For Sanu John Varughese’s Aarkkariyam, I recommend you go in blind without any information. Stay away from the synopsis, the posts, and the reviews (including this one). The less you know, the more rewarding the experience would be. If you have watched Aarkkariyam, then continue reading. You have been warned.
Still here? Aarkkariyam is a mystery/drama film that relies on the power of contemplation. It absorbs the viewer like a sponge with its long, meditative shots. We are taken back to the early days of the pandemic when the world was still figuring out the coronavirus. This COVID setting introduces discomfort within the skin of this film which, on the surface, moves slowly and gently as if it has ample time to spare. While the opening credits keep on rolling, we are fixed on a man working on his laptop. He is Roy (Sharaf U Dheen), a businessman facing financial obstacles whose problems worsen due to the COVID-19. He is married to Shirley (Parvathy Thiruvothu), and together they decide to go to Shirley’s father, Ittyavira (Biju Menon), in Pala, Kerala.
Aarkkariyam invites us to observe the characters. We see them cooking, talking, making phone calls, and discussing monetary disputes. It’s routine as usual until Ittyavira coolly apprises Roy about the body he has buried behind the kitchen. Pay attention to the tone of Ittyavira’s voice. He is not making a confession. He is merely informing Roy about an activity he had done in the past. It’s like he is saying that he had brought bread from the market a long time ago and forgot to unwrap the packet. There is no urgency or weight in his statement. A lesser or more thriller-obsessed film would have dramatically and gravely underlined this moment. Aarkkariyam understands this information is shocking and does not require unnecessary emphasis.

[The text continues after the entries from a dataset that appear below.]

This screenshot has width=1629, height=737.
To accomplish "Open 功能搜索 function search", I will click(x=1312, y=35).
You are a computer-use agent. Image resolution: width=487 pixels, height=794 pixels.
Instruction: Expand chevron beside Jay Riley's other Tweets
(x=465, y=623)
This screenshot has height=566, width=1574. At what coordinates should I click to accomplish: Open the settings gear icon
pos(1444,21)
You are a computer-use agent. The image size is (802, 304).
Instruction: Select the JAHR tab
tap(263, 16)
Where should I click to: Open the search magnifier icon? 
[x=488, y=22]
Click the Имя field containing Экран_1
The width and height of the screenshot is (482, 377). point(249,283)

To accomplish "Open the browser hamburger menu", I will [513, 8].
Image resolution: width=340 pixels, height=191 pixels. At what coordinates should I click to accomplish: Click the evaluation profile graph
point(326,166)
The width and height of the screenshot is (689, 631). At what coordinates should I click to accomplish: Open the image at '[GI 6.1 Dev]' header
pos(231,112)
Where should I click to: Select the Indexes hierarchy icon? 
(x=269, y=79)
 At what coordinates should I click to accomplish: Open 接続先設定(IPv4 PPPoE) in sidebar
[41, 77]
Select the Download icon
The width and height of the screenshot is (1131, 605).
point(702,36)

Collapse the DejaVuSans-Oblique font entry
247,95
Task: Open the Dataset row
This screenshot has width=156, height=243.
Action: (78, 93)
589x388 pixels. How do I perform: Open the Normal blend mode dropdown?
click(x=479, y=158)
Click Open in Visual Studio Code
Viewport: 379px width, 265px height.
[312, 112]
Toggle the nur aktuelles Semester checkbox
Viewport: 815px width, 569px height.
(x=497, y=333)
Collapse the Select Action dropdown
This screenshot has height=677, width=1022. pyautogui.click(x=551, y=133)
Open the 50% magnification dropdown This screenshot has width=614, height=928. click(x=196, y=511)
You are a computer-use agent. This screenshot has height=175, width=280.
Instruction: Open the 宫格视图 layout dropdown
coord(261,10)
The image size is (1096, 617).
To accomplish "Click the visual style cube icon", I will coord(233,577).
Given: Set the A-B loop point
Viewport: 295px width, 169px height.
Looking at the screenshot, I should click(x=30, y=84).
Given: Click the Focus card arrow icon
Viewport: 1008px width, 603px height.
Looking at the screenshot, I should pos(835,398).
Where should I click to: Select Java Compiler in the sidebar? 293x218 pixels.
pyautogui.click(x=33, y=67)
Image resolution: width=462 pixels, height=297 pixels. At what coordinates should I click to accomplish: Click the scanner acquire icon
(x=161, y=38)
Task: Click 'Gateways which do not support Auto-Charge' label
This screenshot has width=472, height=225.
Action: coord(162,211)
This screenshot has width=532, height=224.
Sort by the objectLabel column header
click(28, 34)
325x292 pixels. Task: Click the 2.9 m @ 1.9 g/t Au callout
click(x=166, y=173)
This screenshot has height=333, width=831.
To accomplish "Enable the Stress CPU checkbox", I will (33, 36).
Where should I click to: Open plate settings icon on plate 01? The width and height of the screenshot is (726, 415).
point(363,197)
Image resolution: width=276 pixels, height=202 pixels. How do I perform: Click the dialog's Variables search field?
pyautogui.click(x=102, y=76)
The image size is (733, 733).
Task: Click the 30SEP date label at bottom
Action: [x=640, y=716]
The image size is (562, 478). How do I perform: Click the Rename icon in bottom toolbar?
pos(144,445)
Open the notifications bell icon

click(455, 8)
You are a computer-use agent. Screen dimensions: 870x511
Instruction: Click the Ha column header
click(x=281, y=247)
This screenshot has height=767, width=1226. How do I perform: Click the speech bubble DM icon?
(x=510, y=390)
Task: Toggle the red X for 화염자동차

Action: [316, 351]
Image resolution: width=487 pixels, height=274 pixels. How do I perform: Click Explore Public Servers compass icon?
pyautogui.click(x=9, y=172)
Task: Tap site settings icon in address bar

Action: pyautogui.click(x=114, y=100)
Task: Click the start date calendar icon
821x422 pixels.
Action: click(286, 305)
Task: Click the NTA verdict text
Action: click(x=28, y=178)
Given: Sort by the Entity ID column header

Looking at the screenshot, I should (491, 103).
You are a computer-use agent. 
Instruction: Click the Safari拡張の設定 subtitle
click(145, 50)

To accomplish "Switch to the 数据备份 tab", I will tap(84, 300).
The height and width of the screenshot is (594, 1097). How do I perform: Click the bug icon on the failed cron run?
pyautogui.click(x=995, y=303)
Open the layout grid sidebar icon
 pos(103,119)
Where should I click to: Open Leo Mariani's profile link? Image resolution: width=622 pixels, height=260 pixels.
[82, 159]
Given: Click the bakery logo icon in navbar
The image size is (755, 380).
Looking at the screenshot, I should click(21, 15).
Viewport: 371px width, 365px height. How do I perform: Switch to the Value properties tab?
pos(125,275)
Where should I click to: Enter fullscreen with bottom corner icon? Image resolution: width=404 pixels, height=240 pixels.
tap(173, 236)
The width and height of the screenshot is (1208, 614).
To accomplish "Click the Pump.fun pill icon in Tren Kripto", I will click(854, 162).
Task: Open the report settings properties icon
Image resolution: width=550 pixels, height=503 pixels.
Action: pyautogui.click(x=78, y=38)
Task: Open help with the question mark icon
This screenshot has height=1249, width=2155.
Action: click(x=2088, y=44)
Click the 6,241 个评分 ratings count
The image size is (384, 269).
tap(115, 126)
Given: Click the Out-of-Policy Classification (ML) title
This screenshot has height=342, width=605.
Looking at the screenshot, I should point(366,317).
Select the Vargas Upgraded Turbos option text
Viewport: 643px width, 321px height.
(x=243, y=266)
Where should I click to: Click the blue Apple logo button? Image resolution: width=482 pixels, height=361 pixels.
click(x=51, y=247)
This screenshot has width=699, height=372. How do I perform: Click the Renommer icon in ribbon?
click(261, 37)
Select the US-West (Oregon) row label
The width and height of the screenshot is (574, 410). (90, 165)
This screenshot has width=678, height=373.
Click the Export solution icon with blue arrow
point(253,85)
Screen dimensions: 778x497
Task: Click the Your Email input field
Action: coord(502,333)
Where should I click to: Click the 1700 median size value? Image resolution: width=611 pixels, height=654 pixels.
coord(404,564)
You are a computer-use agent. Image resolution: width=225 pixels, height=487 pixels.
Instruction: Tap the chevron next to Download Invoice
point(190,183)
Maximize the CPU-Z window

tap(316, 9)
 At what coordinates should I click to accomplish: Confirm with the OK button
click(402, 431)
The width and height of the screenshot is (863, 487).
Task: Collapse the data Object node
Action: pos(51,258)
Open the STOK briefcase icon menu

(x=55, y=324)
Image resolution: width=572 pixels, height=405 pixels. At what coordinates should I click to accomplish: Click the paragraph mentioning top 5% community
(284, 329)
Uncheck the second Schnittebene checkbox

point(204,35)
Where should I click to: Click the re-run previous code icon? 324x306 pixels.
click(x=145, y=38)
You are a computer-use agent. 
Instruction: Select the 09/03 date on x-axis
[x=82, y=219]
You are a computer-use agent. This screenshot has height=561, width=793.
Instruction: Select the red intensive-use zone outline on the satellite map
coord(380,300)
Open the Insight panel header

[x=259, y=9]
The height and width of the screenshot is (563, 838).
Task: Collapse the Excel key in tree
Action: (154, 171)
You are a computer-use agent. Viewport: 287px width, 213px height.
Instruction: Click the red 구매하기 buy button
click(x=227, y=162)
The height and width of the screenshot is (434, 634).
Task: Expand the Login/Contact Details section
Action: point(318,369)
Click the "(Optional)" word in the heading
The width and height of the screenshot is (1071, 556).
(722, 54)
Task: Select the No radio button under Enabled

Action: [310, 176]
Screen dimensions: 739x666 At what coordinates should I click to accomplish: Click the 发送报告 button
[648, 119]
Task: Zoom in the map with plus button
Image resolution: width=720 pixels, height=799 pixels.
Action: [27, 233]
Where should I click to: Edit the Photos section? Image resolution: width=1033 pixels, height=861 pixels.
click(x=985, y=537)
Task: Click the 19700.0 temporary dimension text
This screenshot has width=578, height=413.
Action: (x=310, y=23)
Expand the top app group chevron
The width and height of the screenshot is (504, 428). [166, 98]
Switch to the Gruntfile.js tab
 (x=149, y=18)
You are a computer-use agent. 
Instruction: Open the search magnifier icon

We are there with Roy, confused and wondering what the hell just happened!
Slowly you form a connection between Aarkkariyam and Drishyam. The two films focus on protagonists who commit murder for their families. Drishyam had a police officer who supplied the cat-and-mouse thrill to the story. Aarkkariyam chooses to gravitate towards internal conflicts. The guilt and secret one has to carry inside one after participating in a crime. You may achieve triumph by getting away from the killing, but your actions put a burden on your consciousness. And when you share your thoughts with someone, you don’t just share a secret but also the penitence and encumbrance associated with it. Roy knows that the body belongs to Shirley’s former husband, but he cannot reveal it to her. Like Ittyavira, Roy has to take this knowledge to his grave.
Shirley is Ittyavira’s daughter. Still, you sense a stronger bond present between Roy and Ittyavira. She is always kept at a distance, as Aarkkariyam concentrates on the two men. It’s like even the film is trying to shield her from the horrifying fact. How she would have actually reacted to the disclosure is something we can never know. Maybe she would have accepted the truth, or maybe not. The skeleton, after all, belongs to someone who had implanted different images in different minds. Some saw him as a helpful well-wisher who arranged cash for the operation of someone’s elder sister. Others, like Ittyavira, saw him as a neglectful husband. Whatever be his true personality, the man is long gone. In the end, it’s not the crime that sends the chills down your spine. Rather, it’s the film’s notion that a happy household is built using the bricks of offence and strengthened with the cement of clandestineness.